Return every line from the one with "Instruction: Open the Windows Start menu" through the one with "Click the arrow", inclusive, exactly as it appears below.

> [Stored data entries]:

■ ■ ■ ■

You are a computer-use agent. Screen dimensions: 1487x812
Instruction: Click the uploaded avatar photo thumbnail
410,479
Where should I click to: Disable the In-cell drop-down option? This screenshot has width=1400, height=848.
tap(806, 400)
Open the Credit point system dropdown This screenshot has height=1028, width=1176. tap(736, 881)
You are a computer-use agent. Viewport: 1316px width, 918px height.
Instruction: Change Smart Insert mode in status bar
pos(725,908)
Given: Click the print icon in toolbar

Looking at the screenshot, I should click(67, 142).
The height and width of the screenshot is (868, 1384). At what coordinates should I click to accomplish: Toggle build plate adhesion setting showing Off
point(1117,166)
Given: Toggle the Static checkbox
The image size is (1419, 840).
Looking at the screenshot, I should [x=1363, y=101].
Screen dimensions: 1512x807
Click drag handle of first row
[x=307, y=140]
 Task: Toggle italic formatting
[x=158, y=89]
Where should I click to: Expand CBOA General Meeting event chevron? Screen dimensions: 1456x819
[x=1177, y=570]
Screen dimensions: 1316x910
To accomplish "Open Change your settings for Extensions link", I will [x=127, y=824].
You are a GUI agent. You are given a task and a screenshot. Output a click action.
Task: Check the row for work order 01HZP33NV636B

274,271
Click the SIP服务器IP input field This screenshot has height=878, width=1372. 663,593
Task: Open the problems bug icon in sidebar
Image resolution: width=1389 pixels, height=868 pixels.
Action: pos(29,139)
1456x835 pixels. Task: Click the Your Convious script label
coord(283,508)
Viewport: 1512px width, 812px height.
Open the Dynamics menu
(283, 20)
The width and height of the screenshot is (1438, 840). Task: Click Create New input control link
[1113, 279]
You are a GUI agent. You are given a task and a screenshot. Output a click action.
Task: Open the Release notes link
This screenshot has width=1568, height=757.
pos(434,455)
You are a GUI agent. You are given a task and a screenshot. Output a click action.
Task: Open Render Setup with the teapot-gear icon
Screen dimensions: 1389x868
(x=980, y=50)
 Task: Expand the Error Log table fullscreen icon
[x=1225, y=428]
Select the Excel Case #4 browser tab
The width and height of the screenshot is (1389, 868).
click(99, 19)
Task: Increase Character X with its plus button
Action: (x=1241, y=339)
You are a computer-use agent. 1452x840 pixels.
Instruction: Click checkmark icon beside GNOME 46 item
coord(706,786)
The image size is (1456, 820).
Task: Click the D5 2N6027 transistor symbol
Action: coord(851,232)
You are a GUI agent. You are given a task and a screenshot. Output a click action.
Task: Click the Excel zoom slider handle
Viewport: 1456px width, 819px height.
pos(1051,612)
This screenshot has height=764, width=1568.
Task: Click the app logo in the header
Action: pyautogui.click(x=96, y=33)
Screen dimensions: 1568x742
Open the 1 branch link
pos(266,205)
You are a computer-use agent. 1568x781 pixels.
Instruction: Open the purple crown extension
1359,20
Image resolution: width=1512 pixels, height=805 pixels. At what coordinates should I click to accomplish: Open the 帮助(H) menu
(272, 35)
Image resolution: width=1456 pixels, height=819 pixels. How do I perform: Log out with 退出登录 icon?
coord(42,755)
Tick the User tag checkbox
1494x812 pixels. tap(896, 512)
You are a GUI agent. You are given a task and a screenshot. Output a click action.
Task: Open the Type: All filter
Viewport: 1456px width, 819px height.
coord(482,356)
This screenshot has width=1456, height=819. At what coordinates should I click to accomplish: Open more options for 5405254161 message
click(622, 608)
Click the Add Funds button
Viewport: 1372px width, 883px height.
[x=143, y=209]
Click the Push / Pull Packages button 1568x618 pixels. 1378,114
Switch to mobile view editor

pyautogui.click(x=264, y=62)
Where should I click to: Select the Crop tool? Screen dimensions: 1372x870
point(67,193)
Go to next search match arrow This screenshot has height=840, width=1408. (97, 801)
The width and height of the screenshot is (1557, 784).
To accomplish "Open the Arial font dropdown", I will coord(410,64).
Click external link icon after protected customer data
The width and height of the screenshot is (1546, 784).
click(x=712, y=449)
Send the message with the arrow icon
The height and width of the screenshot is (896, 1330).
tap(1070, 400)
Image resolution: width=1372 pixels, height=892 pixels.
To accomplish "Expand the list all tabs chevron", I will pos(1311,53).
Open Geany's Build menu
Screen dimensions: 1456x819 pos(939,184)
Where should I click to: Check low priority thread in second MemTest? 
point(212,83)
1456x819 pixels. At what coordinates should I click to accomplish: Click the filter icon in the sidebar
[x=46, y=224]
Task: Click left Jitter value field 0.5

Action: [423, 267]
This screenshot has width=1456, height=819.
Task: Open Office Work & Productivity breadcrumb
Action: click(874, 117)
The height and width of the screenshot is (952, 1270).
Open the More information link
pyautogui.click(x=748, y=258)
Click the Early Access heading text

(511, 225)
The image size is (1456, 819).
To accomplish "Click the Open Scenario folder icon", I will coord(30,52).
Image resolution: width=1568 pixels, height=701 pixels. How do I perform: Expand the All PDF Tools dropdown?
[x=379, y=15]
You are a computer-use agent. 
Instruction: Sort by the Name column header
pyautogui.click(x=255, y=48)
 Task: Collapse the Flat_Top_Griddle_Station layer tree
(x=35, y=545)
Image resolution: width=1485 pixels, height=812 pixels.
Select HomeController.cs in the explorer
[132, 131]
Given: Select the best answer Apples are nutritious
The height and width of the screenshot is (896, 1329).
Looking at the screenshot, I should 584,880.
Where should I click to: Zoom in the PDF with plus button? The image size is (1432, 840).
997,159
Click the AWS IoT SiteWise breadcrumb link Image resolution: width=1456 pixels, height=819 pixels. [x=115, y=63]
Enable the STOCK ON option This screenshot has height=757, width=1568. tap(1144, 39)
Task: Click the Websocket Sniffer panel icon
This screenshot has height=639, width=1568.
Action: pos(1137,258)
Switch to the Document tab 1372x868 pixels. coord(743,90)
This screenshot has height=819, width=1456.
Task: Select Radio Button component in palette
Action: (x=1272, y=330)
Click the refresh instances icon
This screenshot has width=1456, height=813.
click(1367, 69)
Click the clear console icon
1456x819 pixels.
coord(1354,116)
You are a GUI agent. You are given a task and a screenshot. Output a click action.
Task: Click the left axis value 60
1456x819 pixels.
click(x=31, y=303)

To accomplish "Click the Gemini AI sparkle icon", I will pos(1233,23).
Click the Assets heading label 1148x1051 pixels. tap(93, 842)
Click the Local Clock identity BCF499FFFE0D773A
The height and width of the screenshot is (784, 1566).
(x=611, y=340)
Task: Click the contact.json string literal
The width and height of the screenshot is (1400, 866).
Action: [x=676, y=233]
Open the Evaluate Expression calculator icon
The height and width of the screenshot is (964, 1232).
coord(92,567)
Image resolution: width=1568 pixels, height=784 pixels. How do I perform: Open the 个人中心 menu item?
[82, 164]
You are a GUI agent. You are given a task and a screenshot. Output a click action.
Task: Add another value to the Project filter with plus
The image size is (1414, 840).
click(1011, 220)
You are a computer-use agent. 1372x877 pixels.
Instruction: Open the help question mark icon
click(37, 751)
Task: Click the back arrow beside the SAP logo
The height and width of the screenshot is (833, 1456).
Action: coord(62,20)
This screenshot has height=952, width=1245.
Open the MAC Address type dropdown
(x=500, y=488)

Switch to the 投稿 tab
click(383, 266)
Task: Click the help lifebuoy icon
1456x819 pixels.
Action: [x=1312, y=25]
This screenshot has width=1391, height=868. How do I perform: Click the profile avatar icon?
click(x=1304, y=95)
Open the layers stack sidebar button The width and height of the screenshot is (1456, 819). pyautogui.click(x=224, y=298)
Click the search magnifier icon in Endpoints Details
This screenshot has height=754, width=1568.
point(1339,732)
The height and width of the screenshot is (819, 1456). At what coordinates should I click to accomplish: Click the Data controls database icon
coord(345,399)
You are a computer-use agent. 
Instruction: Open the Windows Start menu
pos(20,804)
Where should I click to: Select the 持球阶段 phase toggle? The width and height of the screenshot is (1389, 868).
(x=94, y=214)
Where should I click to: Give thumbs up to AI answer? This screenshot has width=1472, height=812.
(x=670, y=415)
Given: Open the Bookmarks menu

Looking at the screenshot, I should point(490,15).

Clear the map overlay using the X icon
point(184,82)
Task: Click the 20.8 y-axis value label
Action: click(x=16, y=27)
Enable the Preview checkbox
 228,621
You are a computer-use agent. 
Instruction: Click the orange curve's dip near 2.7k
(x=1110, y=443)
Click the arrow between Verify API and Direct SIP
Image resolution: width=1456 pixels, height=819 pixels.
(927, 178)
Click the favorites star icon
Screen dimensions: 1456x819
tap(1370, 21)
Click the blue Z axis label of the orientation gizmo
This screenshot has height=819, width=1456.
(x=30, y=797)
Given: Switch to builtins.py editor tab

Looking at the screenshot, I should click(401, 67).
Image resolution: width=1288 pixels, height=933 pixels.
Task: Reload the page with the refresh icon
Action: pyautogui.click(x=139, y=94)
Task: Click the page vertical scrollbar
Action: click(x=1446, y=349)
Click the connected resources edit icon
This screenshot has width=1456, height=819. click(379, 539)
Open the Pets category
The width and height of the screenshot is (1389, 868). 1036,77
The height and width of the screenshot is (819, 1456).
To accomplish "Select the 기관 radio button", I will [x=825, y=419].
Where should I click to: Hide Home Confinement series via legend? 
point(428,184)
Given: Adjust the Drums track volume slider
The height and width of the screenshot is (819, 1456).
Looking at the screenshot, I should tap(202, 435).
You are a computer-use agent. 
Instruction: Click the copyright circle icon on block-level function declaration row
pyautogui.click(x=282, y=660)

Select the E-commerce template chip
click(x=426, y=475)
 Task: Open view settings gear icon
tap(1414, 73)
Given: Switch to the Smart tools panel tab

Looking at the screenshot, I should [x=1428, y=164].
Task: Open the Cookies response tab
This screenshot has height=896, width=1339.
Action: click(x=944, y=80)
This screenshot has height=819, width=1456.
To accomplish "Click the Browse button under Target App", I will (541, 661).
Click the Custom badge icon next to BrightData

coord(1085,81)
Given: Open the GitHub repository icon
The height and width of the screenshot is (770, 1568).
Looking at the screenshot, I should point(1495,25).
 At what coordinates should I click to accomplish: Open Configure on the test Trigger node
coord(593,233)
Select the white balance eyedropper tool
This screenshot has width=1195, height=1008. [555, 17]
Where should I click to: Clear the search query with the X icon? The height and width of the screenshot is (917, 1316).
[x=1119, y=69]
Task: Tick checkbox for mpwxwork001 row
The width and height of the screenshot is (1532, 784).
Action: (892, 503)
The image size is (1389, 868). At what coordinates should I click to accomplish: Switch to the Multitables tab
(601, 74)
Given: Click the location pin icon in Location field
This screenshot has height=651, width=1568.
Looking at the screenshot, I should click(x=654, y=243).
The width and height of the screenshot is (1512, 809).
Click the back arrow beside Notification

■ ■ ■ ■

> [Problem solution]:
Instruction: Open the Windows Start menu
pos(20,804)
Where should I click to: Select the 持球阶段 phase toggle? The width and height of the screenshot is (1389, 868).
(x=94, y=214)
Where should I click to: Give thumbs up to AI answer? This screenshot has width=1472, height=812.
(x=670, y=415)
Given: Open the Bookmarks menu

Looking at the screenshot, I should point(490,15).

Clear the map overlay using the X icon
point(184,82)
Task: Click the 20.8 y-axis value label
Action: click(x=16, y=27)
Enable the Preview checkbox
 228,621
You are a computer-use agent. 
Instruction: Click the orange curve's dip near 2.7k
(x=1110, y=443)
Click the arrow between Verify API and Direct SIP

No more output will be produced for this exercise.